Висфера Фелиус фыркнула: «Ничем не могу вам помочь. Если сэр Эстеван не желает никого видеть, я не могу его заставить сделать для вас исключение».
«Разумеется. Но не могли бы вы предложить какой-нибудь не слишком унизительный способ привлечь его внимание хотя бы на несколько минут?»
«Сэр Эстеван — очень занятый человек. По меньшей мере, так он говорит — ему приходится вечно представлять всякие отчеты и рекомендации. Даже мы его видим только на заседаниях. Все остальное время он проводит где-то со своей подругой или невестой, как бы ее ни называли, — висфера Фелиус неодобрительно шмыгнула выдающимся носом. — Конечно, это не мое дело. Так или иначе, он не позволяет себя беспокоить, когда его нет в управлении».
«В таком случае, видимо, мне придется подождать. Нет ли у вас под рукой каких-нибудь справочных материалов, относящихся, главным образом, скажем, к возможностям вложения капитала?»
«Нет. Ничего такого у меня нет, — висфера Фелиус даже хихикнула от удивления. — Кто захочет вкладывать капитал здесь, у черта на куличках?»
«Насколько мне известно, у „Истагама“ дела идут неплохо».
«Какой такой Истагам? Не понимаю, о чем вы говорите».
Хетцель кивнул: «А как насчет гомазов? Они прилежные работники?»
«Ха! Предложите им лучемет, и они отдадут вам все до последнего гроша, но работать на вас не станут ни минуты. Им гордость не позволяет».
«Странно! В отеле я видел мебель, вырезанную, судя по всему, гомазами».

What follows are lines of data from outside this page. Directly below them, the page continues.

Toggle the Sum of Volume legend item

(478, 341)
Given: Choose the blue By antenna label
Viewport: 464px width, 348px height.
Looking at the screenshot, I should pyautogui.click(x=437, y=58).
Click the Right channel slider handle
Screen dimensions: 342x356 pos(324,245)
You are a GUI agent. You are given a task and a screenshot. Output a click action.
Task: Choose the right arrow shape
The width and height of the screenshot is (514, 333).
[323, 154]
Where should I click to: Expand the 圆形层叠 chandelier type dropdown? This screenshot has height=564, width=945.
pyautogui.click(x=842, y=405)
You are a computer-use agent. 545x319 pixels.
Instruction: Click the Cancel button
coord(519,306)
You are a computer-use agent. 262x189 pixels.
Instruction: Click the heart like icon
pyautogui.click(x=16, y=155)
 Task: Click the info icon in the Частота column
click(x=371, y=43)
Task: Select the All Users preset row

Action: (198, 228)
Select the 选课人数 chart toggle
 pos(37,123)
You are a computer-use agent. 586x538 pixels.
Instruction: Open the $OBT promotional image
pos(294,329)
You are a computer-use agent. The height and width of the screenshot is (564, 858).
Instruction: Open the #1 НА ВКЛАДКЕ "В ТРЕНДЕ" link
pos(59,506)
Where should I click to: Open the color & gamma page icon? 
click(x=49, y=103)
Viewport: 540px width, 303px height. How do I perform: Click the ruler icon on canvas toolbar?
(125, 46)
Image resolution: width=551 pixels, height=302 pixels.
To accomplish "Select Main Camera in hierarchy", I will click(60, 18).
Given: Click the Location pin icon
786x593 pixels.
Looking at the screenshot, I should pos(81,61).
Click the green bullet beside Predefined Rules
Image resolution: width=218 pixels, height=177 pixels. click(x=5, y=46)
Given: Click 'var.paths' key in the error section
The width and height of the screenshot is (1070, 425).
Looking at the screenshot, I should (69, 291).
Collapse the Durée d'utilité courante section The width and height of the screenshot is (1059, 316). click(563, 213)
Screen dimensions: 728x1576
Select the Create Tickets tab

«Отродьями гомазов. Они заставляют детенышей трудиться, чтобы те не убивали друг друга, ежедневно устраивая потешные войны. Но чтобы матерый воин-гомаз работал? Никогда!»
«Любопытно! — заметил Хетцель. — Так вы считаете, что мне придется ждать пять дней, чтобы увидеть сэра Эстевана?»
«Не могу представить себе никакой другой возможности».
«Еще один вопрос. Я договорился встретиться здесь, на Мазе, с неким Казимиром Вульдфашем. Вы не подскажете — он уже прибыл?»
«Я не слежу за всеми приезжими. Можете спросить у капитана Боу — он у нас комендант». Начальница бюро показала пальцем на сурового офицера в голубой форме с зелеными нашивками.
«Большое спасибо». Хетцель подошел к капитану Боу и снова задал свой вопрос. Сперва комендант безразлично хмыкнул, но затем соблаговолил произнести несколько слов: «Никогда не слышал о таком. Одни приезжают, другие уезжают. На Окраине Собачьей слободы прячется добрая сотня всяких мерзавцев. Если бы они только попались мне в руки! Им не поздоровилось бы, это уж точно».
Хетцель поблагодарил капитана и удалился.
К северу от Прозрачной тюрьмы широкая дорога с плотным покрытием из материала, показавшегося Хетцелю утрамбованным гравием с примесью измельченных раковин, спускалась от Пограничной площади к Собачьей слободе — так называемый проспект Потерянных Душ. Ветер с холмов дул Хетцелю в лицо: пахло дымом, торфом и другими, не столь знакомыми испарениями. Кроме Хетцеля, по дороге никто не шел, и снова ему показалось, что он шагает во сне… Хетцель вдруг остановился и нагнулся, чтобы рассмотреть дорожное покрытие. Вопреки его первоначальному предположению, кусочки раковин и гравия на поверхности не были утрамбованы или спрессованы катком — кто-то очевидно вставлял их, один за другим, в еще не застывший бетон, выкладывая таким образом мозаику. Хетцель обернулся туда, откуда пришел, после чего снова взглянул вниз, на Собачью слободу. На сооружение мостовой было затрачено невероятное количество труда!